I also wanted some partially unrolled loops for comparison sake. Obviously these examples are not suitable for production use. For example, consider what would happen if unrolled_loop_4 needed to execute a number of times that was not a multiple of 4.
sub unrolled_loop_2 { my $count = 0; for (my $i = 0; $i < 100_000; ++$i) { $count += $i; $count += ++$i; } $count; } sub unrolled_loop_4 { my $count = 0; for (my $i = 0; $i < 100_000; ++$i) { $count += $i; $count += ++$i; $count += ++$i; $count += ++$i; } $count; }
Benchmarking
The full benchmarking code is as follows. I test the result of each function to ensure I’m getting the same answer.
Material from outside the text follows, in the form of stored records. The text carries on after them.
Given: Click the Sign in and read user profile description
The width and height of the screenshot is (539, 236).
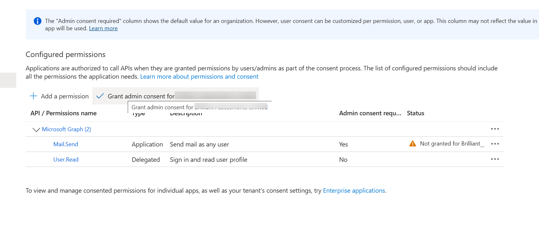Looking at the screenshot, I should tap(208, 160).
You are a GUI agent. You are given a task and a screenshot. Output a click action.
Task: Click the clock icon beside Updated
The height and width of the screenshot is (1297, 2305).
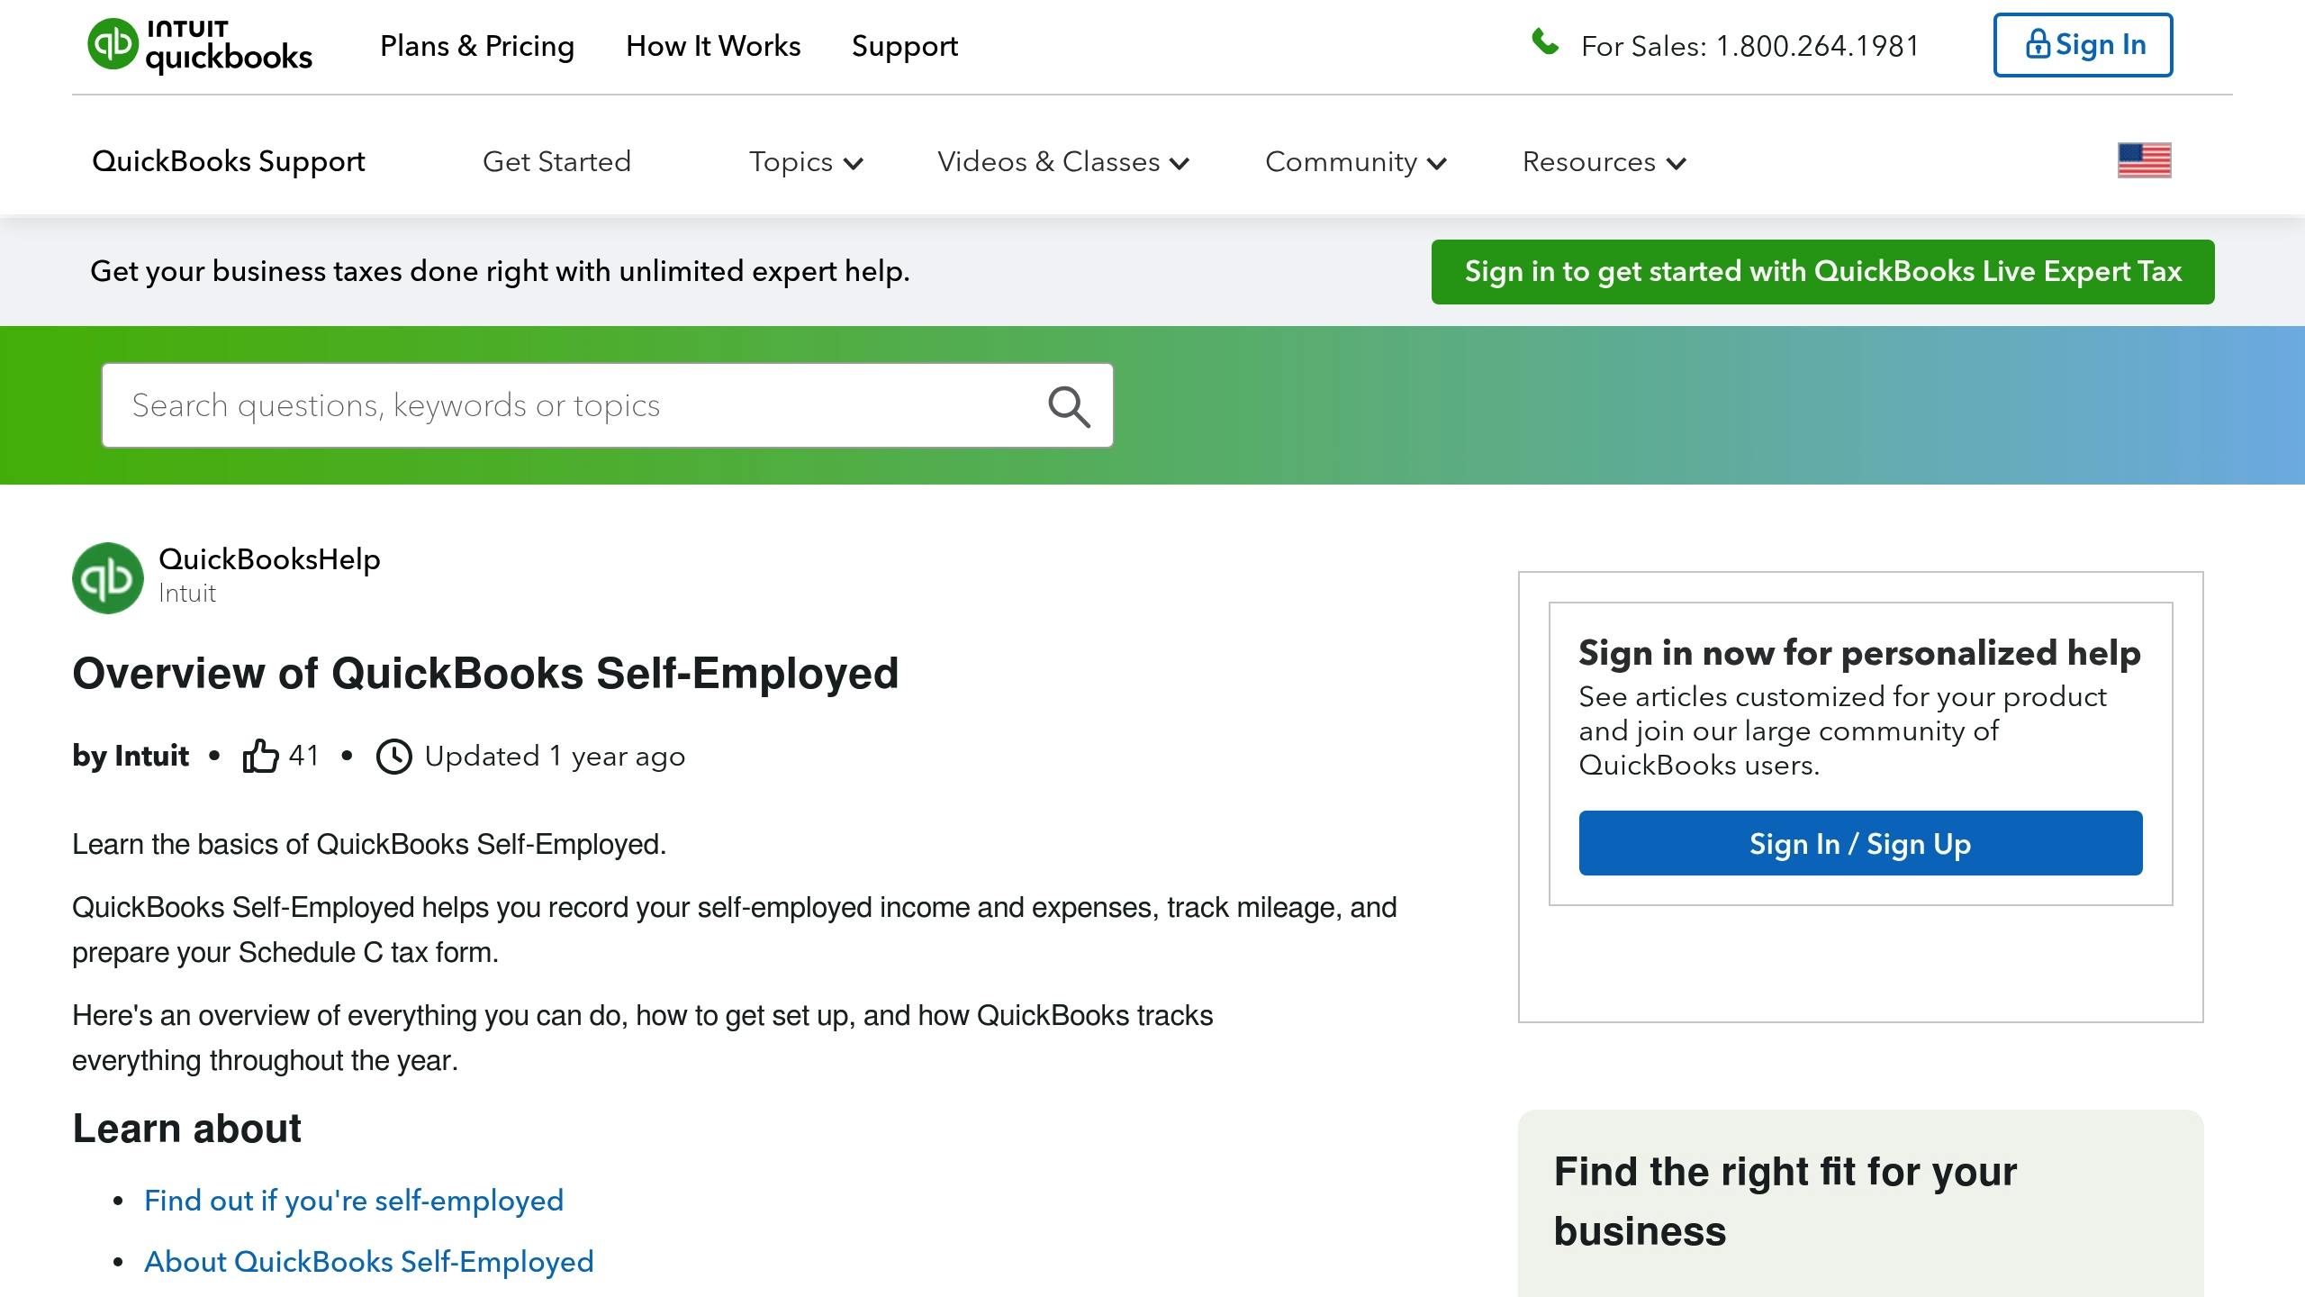pos(393,757)
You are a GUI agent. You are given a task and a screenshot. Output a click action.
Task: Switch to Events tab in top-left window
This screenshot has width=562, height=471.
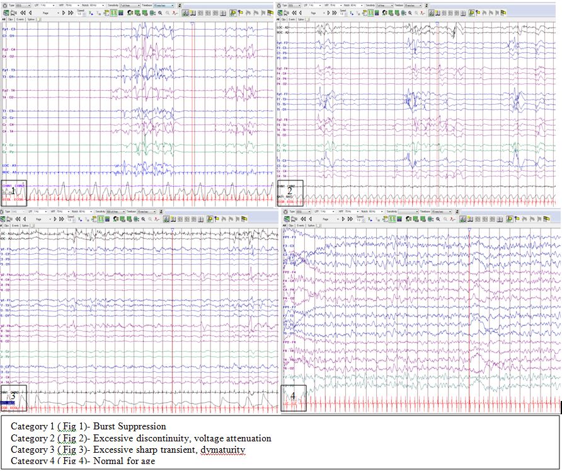point(20,20)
use Benchmark qw(:hireswallclock); use strict; use warnings; sub vanilla_loop { my $count = 0; for (my $i = 0; $i < 100_000; ++$i) { $count += $i; } $count; } sub unrolled_loop_2 { my $count = 0; for (my $i = 0; $i < 100_000; ++$i) { $count += $i; $count += ++$i; } $count; } sub unrolled_loop_4 { my $count = 0; for (my $i = 0; $i < 100_000; ++$i) { $count += $i; $count += ++$i; $count += ++$i; $count += ++$i; } $count; } sub eval_loop { my $count = 0; my $s = ''; for (my $i = 0; $i < 100_000; ++$i) { $s .= '$count += ' . $i . ";\n"; } eval $s; $count; } my $code = ''; for (my $i = 0; $i < 100_000; ++$i) { $code .= '$count += ' . $i . ";\n"; } $code = ' sub totally_unrolled { my $count = 0;' . "\n" . $code . ' $count; };'; eval $code; print vanilla_loop(), "\n"; print unrolled_loop_2(), "\n"; print unrolled_loop_4(), "\n"; print eval_loop(), "\n"; print totally_unrolled(), "\n"; Benchmark::cmpthese(-1, { 'vanilla' => \&vanilla_loop, 'unrolled-2' => \&unrolled_loop_2, 'unrolled-4' => \&unrolled_loop_4, 'eval' => \&eval_loop, 'unrolled-max' => \&totally_unrolled, });
And the results are:
$ perl unrolling.pl 4999950000 4999950000 4999950000 4999950000 4999950000 Rate eval unrolled-2 unrolled-4 vanilla unrolled-max eval 3.25/s -- -93% -95% -95% -96% unrolled-2 48.1/s 1381% -- -25% -26% -45% unrolled-4 63.9/s 1865% 33% -- -2% -27% vanilla 65.1/s 1902% 35% 2% -- -26% unrolled-max 87.7/s 2598% 82% 37% 35% --
Conclusions
I am actually surprised that eval is as fast as it is. It runs less than 20 times slower than the vanilla loop, yet it has to construct a string by appending to it 100,000 times and run the compiler on the result. Or to put it another way, it compiles and runs 100,000 lines of code in under a third of a second. Good job perl compiler guys! Or did you put something in there for patholgically ridiculous examples like this?
And I was right never to worry about unrolling my loops. unrolled-2 is quite significantly slower than vanilla. As I can’t think of any good reason for that, it makes me worried that I’ve done something wrong.
Even fully unrolling the loop, which is quite ridiculous gives me a relatively tiny 35% speed increase.
Hi Jared,
I enjoyed reading your post. I wanted to point out that for dynamic languages the *combination* of unrolling and inlining create opportunities for code optimizations. It would be interesting if you could measure function-inlining.
In my research (I am a Phd candidate), I benchmarked automatic compiler optimizations (unroll, inline) in Python. It would be interesting to compare this to perl.
http://cs.haifa.ac.il/~rotemn/papers/systor09-python.html
In unrolled_loop_2/4 you’re doing the same number of iterations but doing more additions per iteration. That’s why it’s slower, you have to reduce the number of iterations as well.
I’d be interested how it affects the results
Hi Nadav,
Thanks for the link. I’m sure I successfully viewed the pdf of your paper before but now it takes me to a create login screen.
Hi Matt,
I think the iterations are correctly reduced inline with the number of additions per iteration. If you look carefully, you can see I increment the loop counter within the loop.
Also, I was concerned that I might be comparing different functions, so I output the result of each function before starting the benchmark.
Looks good to me.